Auch die Umsätze mit Verkauf und Wartung der verbreiteten Packetshaper-Geräte waren ein Akquisitionsgrund. Nigel Hawthorn, Vice President International Marketing bei Blue Coat, betonte im Gespräch mit LANline, man wolle Vertrieb und Support für die Packetshapers als Standalone-Produkte noch bis mindestens 2009 aufrechterhalten.

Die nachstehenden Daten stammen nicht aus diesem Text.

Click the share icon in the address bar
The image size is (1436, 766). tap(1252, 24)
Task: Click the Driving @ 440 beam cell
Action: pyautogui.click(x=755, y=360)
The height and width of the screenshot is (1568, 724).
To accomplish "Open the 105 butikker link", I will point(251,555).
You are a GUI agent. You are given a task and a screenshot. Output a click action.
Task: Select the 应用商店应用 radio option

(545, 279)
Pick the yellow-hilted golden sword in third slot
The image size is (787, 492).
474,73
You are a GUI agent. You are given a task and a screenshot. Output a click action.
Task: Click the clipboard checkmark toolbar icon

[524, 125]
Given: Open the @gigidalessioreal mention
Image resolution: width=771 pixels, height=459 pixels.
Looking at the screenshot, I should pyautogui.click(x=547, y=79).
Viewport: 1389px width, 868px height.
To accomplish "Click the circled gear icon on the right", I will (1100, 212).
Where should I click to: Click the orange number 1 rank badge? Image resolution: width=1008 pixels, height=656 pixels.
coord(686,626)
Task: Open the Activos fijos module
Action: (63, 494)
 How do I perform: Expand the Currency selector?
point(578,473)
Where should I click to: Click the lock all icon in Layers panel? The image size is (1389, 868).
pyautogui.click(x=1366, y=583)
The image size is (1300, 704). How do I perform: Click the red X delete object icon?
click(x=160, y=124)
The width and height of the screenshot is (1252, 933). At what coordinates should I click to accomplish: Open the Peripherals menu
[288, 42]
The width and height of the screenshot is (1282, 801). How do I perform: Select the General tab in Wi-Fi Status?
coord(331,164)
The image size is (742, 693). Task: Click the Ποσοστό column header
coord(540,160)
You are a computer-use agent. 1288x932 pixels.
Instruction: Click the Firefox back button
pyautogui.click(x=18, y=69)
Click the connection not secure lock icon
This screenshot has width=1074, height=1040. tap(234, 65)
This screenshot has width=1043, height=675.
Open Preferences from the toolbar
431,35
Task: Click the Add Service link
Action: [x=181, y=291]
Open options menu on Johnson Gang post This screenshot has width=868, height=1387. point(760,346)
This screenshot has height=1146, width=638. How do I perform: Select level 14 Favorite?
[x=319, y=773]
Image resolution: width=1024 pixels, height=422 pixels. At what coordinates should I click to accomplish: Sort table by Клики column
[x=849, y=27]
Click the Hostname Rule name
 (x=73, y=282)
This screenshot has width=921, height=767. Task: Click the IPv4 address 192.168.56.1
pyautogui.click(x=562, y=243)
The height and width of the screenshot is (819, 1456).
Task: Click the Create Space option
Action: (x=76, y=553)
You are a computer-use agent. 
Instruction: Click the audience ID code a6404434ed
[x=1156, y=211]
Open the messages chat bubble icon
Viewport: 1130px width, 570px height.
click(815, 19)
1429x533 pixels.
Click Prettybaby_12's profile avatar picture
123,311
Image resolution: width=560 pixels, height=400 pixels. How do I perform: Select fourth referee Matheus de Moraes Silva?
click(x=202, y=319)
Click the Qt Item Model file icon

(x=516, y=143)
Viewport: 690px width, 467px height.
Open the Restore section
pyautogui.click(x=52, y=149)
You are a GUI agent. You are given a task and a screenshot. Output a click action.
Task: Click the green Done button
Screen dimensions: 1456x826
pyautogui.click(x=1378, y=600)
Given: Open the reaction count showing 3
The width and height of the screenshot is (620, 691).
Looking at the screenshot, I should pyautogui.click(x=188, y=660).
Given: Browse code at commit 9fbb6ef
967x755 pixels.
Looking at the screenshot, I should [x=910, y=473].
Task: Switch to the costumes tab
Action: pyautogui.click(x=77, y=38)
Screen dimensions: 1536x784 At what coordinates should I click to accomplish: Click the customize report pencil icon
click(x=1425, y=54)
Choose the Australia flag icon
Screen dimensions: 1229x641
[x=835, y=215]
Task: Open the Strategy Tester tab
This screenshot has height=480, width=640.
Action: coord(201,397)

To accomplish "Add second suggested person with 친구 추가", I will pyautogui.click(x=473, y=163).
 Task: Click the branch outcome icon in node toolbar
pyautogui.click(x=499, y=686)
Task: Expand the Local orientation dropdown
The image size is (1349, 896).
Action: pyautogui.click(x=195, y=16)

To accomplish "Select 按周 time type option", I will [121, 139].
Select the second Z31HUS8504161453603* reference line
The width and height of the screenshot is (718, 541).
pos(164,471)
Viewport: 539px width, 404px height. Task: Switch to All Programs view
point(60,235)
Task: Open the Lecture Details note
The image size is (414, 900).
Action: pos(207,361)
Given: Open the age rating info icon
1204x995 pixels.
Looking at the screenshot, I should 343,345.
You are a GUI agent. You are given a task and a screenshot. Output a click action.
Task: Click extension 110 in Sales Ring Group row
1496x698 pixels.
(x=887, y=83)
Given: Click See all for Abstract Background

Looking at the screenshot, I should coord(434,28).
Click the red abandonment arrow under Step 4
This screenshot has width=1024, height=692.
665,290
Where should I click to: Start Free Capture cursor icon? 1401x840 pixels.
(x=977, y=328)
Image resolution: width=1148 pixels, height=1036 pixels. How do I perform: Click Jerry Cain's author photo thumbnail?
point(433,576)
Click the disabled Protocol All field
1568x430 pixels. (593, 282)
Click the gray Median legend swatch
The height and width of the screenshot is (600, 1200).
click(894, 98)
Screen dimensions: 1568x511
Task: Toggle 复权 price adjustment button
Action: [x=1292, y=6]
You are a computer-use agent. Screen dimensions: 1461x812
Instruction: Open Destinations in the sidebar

Durch die Akquisition vergrößert Blue Coat zudem die Kundenbasis und den Vertriebskanal erheblich: Immerhin brachte Packeteer rund 10.000 Kunden und 50.000 verkaufte Geräte mit an den Verhandlungstisch. Blue Coat gibt an, bislang 40.000 Appliances ausgeliefert zu haben - allerdings zählen zu den Kunden des Anbieters eben auch zahlreiche Käufer von Security-Geräten. So gesteht Nigel Hawthorn zu, dass die 1400 zusätzlichen Channel-Partner den Vertriebskanal für Blue Coat um wichtiges Know-how bereichern werden, kommen doch viele Blue-Coat-Partner aus dem Sicherheitsumfeld, während die Packeteer-Partner ihre Kernkompetenzen in der Verbesserung des Applikationsverhaltens besitzen. Des Weiteren besteht für Blue Coat neben den Merger-üblichen "Synergien" - Kostenersparnissen durch Konsolidierung und Personalabbau - auch ein deutliches Cross-Selling-, also Quervermarktungspotenzial, da das Blue-Coat- und das Packeteer-Portfolio nur zum Teil Überschneidungen aufweisen. So geht Packeteers Ishaper schon weit in Richtung der von Gartner geforderten Branch Office Box (BOB, Universalgerät für Filialen). Dadurch kann Blue Coat im BOB-Bereich nun ebenfalls eine Option anbieten. Mit Skyx hat Packeteer zudem ein Gerät für die Beschleunigung von Satellitenverbindungen im Portfolio. Umgekehrt bietet Blue Coat zum Beispiel einen WOC-Software-Client, und auch die SG-Geräte sowie die Security-Appliances können häufig eine sinnvolle Ergänzung zum Packetshaper darstellen.